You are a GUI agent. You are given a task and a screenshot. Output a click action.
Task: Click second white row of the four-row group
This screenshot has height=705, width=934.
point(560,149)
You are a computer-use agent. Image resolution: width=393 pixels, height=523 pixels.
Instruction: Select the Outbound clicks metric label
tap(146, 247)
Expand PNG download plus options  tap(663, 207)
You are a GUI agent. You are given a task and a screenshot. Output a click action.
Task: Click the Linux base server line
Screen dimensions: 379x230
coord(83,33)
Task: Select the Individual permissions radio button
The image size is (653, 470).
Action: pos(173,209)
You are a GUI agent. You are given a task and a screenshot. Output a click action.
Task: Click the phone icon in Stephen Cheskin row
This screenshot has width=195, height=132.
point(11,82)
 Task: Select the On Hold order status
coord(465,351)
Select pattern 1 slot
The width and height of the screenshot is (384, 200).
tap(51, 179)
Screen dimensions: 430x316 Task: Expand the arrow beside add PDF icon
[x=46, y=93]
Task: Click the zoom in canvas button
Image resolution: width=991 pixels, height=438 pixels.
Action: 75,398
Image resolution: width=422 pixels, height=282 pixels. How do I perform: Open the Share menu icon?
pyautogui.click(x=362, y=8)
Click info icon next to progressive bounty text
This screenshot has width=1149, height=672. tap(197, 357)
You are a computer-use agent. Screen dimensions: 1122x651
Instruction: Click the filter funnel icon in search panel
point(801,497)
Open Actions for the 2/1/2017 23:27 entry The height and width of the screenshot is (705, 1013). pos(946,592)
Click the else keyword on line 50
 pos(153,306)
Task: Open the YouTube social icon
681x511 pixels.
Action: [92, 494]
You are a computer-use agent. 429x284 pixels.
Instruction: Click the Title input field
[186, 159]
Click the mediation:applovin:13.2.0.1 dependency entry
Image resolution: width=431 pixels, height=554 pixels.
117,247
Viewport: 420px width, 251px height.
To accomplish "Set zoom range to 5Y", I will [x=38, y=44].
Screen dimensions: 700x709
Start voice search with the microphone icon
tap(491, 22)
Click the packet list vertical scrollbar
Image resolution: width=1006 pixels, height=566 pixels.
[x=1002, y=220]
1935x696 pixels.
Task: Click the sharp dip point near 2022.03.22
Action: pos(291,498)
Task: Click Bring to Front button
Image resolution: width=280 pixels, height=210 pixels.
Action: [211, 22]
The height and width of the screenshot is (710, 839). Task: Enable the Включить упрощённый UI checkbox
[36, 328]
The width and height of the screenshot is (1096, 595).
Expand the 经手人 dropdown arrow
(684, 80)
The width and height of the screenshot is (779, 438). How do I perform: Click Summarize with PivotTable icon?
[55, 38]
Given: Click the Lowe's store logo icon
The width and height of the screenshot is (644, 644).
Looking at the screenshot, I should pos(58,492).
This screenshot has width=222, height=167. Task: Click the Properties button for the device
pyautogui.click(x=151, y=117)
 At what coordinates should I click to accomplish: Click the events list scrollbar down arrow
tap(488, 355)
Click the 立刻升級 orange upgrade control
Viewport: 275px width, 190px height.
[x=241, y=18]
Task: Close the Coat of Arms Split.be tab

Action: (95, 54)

+ + +

Give the number of lines in the listing above that contain the word "computer", with no other text.

* _Reply to the exercise_: 3